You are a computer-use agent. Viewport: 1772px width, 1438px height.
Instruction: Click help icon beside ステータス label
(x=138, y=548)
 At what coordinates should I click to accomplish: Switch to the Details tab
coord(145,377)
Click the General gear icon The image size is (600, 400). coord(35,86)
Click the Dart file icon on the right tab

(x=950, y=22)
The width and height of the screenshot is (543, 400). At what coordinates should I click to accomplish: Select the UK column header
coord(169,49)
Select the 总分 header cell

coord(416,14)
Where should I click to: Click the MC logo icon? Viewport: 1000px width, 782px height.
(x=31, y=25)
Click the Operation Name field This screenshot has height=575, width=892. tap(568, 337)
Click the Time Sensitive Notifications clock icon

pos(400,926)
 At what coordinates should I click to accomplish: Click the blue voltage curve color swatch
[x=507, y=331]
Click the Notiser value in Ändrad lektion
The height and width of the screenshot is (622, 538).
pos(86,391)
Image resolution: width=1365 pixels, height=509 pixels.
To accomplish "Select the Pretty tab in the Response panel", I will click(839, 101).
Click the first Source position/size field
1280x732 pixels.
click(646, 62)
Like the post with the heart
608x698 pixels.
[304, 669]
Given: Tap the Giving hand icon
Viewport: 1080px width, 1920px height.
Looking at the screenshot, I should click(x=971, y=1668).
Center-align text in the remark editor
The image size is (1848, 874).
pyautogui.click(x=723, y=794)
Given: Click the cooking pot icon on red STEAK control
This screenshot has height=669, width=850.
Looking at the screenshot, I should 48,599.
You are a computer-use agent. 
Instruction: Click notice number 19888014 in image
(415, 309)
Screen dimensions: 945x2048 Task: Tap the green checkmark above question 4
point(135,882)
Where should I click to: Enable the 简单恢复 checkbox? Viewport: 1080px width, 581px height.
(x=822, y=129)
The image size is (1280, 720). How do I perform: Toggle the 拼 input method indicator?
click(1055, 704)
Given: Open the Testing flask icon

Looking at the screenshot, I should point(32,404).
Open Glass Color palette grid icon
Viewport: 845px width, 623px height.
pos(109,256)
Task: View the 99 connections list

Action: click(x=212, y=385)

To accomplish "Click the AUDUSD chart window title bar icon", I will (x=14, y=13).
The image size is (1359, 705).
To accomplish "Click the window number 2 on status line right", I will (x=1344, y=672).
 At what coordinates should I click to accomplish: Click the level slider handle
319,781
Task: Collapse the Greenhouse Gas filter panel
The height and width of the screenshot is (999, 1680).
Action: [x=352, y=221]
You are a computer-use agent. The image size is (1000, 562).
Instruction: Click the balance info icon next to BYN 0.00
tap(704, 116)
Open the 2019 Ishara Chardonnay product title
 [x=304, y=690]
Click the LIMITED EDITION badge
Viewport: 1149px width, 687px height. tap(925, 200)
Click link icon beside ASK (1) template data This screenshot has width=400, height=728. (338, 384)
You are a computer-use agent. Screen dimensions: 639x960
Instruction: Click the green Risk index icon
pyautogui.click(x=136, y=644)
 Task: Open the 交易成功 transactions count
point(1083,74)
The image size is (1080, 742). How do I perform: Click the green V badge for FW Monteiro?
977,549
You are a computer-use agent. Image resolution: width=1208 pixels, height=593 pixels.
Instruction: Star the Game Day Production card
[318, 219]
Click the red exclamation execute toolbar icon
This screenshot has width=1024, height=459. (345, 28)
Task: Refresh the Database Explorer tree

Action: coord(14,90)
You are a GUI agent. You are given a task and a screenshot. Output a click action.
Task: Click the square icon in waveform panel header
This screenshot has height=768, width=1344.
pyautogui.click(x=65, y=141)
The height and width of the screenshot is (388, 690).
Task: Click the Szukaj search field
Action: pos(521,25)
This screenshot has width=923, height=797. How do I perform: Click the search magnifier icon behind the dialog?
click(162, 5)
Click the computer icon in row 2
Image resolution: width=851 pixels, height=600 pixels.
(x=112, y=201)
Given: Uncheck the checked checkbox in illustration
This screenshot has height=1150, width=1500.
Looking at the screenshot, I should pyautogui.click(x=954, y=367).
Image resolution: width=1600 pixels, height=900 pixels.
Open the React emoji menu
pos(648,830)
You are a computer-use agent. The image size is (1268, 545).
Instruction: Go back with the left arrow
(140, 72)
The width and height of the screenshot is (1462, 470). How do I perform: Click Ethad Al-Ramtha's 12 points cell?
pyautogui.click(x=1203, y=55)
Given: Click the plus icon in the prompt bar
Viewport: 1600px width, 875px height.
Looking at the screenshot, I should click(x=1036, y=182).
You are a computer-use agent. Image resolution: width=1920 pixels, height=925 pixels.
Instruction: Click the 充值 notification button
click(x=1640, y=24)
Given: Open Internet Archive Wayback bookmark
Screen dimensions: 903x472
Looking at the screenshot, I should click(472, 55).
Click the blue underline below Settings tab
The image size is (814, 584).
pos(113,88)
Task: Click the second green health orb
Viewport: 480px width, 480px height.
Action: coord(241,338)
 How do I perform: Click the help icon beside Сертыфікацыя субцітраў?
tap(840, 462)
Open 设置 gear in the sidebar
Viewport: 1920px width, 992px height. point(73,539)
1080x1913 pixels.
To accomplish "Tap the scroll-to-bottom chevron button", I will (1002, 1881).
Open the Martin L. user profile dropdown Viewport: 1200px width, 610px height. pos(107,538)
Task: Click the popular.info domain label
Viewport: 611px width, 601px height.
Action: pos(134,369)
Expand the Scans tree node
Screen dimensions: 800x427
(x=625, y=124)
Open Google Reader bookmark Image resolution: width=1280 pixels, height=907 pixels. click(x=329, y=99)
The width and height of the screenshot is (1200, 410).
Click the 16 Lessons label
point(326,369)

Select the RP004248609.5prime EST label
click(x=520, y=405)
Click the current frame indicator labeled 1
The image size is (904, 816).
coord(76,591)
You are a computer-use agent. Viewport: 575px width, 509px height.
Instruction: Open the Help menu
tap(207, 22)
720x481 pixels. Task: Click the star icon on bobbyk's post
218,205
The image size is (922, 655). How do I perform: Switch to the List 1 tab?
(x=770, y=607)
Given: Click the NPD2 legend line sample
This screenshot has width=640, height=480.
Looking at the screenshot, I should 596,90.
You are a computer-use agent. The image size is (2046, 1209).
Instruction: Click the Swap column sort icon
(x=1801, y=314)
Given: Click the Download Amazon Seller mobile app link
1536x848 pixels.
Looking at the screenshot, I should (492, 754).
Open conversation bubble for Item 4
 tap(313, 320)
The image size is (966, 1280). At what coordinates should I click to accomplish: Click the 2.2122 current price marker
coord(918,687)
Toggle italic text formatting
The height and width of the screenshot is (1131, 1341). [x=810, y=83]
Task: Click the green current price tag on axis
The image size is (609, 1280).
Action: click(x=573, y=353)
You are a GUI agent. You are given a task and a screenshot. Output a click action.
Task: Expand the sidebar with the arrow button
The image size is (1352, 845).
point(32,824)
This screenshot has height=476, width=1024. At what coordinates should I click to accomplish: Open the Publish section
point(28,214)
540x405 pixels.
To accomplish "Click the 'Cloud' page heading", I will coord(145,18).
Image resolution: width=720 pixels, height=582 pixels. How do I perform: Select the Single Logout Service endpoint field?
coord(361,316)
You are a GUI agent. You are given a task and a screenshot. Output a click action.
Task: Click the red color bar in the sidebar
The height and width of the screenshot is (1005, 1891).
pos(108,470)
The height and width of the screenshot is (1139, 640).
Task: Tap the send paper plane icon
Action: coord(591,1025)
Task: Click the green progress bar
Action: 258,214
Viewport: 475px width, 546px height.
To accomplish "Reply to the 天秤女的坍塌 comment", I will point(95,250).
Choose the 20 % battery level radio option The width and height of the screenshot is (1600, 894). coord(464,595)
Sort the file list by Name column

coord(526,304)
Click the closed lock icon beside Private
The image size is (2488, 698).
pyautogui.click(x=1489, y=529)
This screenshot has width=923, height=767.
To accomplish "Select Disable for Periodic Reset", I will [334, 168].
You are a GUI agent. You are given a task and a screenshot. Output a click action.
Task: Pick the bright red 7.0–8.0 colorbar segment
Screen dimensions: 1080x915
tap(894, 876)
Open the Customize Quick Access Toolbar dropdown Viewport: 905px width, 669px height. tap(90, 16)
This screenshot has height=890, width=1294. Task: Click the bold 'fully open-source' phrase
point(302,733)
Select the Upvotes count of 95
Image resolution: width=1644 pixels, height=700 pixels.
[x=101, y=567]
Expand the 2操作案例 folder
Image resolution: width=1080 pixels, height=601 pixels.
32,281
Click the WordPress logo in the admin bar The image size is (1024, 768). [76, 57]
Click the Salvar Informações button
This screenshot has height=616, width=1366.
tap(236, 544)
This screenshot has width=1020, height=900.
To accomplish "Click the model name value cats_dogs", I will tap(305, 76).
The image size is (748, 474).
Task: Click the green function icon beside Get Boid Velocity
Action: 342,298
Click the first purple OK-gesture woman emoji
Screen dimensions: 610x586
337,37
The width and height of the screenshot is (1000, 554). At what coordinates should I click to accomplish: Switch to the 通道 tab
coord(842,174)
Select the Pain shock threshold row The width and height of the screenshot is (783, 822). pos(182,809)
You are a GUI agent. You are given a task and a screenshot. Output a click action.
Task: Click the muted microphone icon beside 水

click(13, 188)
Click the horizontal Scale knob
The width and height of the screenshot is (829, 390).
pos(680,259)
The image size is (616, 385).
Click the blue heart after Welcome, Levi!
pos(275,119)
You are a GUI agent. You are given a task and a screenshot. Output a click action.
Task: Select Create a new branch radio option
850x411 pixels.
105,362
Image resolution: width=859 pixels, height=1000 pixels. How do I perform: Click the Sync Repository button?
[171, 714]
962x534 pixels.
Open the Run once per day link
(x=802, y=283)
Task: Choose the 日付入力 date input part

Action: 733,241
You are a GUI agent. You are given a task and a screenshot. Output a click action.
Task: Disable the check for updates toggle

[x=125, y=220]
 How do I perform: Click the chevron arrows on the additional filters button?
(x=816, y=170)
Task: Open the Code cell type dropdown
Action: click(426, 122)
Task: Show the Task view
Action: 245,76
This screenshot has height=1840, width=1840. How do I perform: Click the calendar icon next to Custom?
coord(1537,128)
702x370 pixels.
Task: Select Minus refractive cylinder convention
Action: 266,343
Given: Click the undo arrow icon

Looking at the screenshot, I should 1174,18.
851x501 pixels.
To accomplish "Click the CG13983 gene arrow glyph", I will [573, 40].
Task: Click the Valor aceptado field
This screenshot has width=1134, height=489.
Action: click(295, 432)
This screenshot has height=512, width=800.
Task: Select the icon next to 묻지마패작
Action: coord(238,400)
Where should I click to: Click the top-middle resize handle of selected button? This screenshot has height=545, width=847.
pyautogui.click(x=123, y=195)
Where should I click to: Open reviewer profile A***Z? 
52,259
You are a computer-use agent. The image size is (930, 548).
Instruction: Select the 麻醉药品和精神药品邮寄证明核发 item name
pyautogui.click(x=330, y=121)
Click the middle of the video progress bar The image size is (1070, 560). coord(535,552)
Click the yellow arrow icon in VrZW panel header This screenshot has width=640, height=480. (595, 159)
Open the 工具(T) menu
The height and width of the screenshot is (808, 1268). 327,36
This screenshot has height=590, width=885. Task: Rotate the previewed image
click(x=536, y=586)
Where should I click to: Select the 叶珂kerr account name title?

#### [Task]
Find the number of lines in the records that contain "window", and write that number only.

#### [Expected output]
2